## Task brief
No pictures, please. Copy exactly the lines from the one with "You are a computer-use" through the final line below.

## Provided information
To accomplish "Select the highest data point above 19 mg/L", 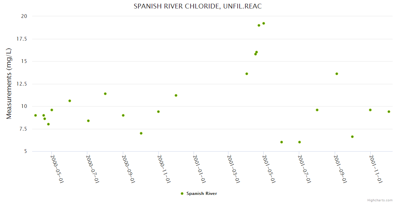I will click(264, 23).
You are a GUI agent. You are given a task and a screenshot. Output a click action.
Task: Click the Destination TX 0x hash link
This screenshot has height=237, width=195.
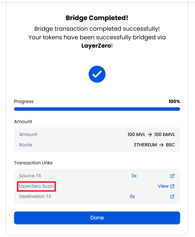132,197
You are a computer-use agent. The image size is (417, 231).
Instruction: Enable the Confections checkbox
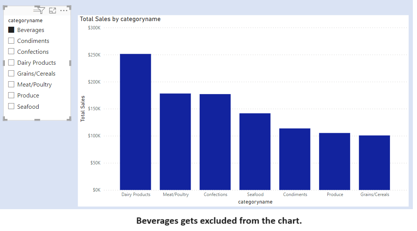(11, 52)
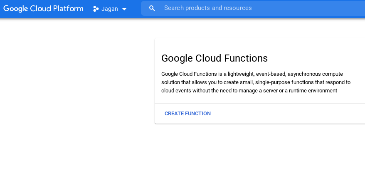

## Solution for this problem
You are a computer-use agent. The image size is (417, 231).
Instruction: Enable the Confections checkbox
(11, 52)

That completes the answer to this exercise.